De la vanguardia a la comunidad en resistencia, sería el tercer tema.
La vanguardia, armada o civil, fue desde hace ya medio siglo la norma de la acción revolucionaria en esta parte del mundo. Sigue siéndolo para buena parte de las izquierdas, en particular las que continúan creyendo en la «forma-partido» como modo para conducir a «las masas».
En América Latina la irrupción de las mujeres y de los pueblos originarios está transformando esta herencia cultural. Ellas con su crítica al patriarcado, que asume la forma de direcciones políticas que dan órdenes. Y los pueblos, porque están anclados en realidades comunitarias que son refractarias a las jerarquías impuestas.

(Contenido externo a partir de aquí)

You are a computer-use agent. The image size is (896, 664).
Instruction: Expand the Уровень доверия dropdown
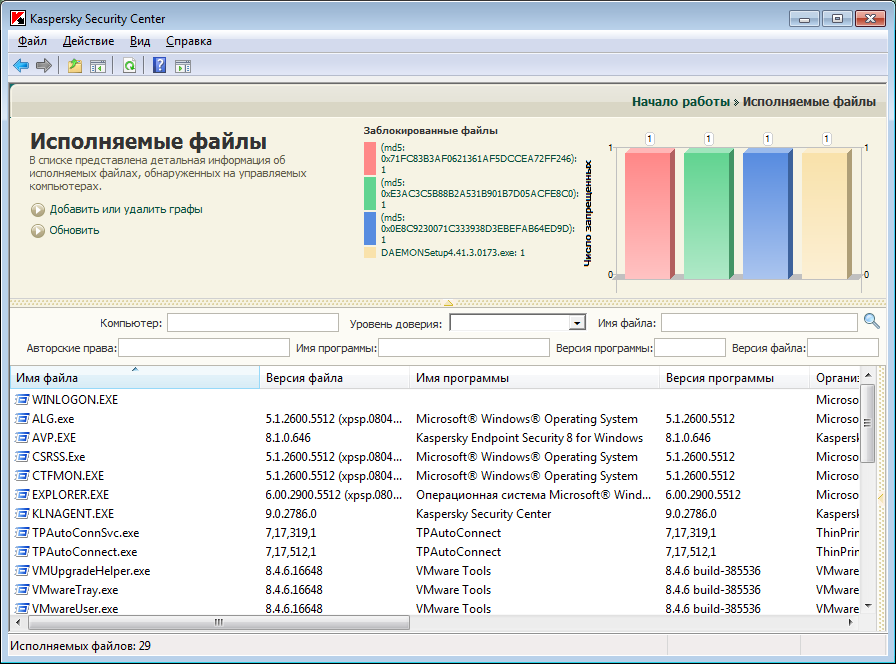576,322
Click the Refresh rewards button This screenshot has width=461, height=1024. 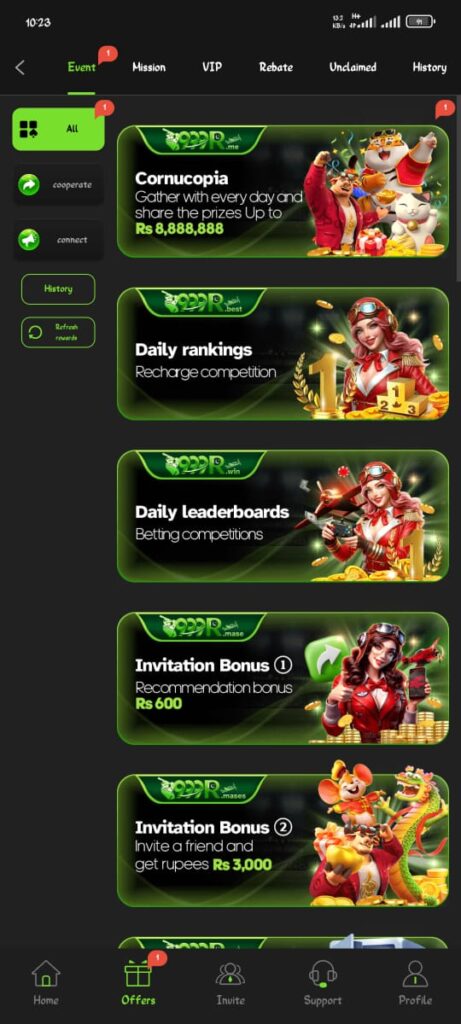(58, 332)
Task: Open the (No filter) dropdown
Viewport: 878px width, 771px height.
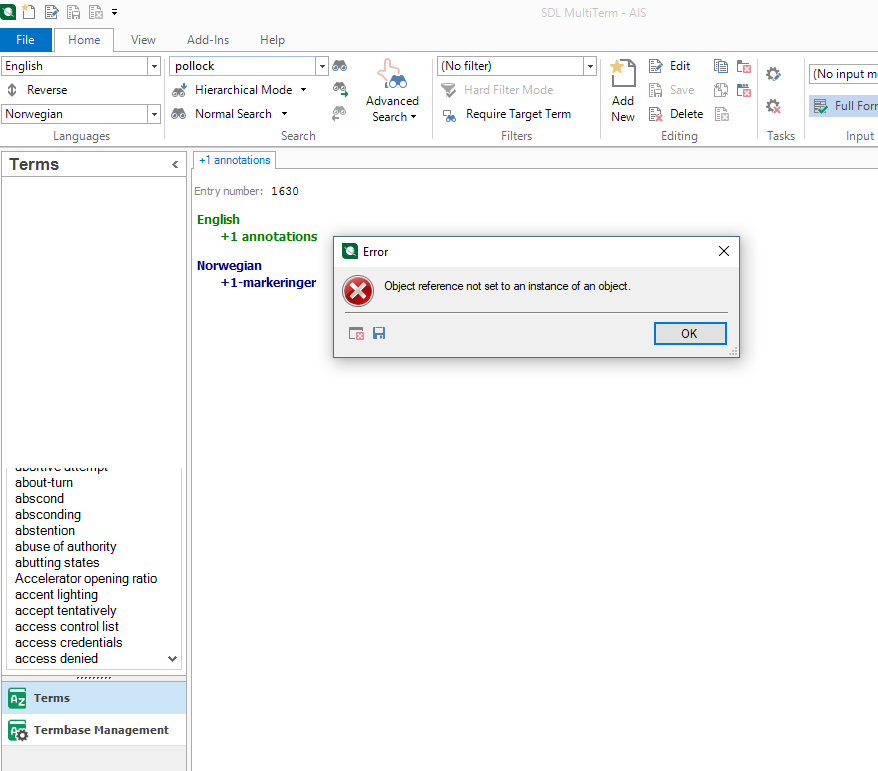Action: click(x=589, y=66)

Hemos visto en Puerto Resistencia (Cali) y en muchos puntos de resistencia, cómo las relaciones entre las personas son mucho más ricas que el verticalismo de «ordeno y mando» en que nos hemos formado. Formas múltiples capaces de desplegar energías hasta ese momento invisibles, aprisionadas por los verticalismos.
La potencia del mundo indígena colombiano se puede graficar en que, siendo el 2,5% de la población, son sin embargo el referente obligado de todo sector social dispuesto a ponerse en pie. La llegada de la Guardia Indígena a Cali, así como a Bogotá meses atrás, es una muestra indudable de que estamos ante una cultura política nueva y dinámica, con la cual debemos contar si no queremos recaer en anteriores desvaríos.
Suele criticarse a esta cultura política que rechaza las vanguardias, su incapacidad para obtener triunfos y consolidarlos. Así es. Entre otras razones, porque no pretenden triunfar, en el sentido de ganar el poder estatal, sino que buscan abrir espacios para vivir como quieren, para seguir siendo indígenas, afrodescendientes y campesinos, en el campo y en la ciudad.
Tampoco puede decirse que no hayan ganado nada. Ahí están las mujeres para mostrar todo lo que ha debido retroceder la cultura machista en estas décadas, mucho más allá de leyes que, a menudo, se las lleva el viento. O los pueblos originarios que autogobiernan millones de personas en cientos de miles de hectáreas, con formas de educación comunitaria, de salud tradicional, justicia y poder propios.
Por lo pronto, una generación entera de jóvenes colombianos puede vivir en libertad en sus espacios abiertos y mantenidos a contracorriente, resistiendo las balas y el acoso de los medios hegemónicos. Aún es pronto para evaluar, pero el cambio en la cultura política es notable.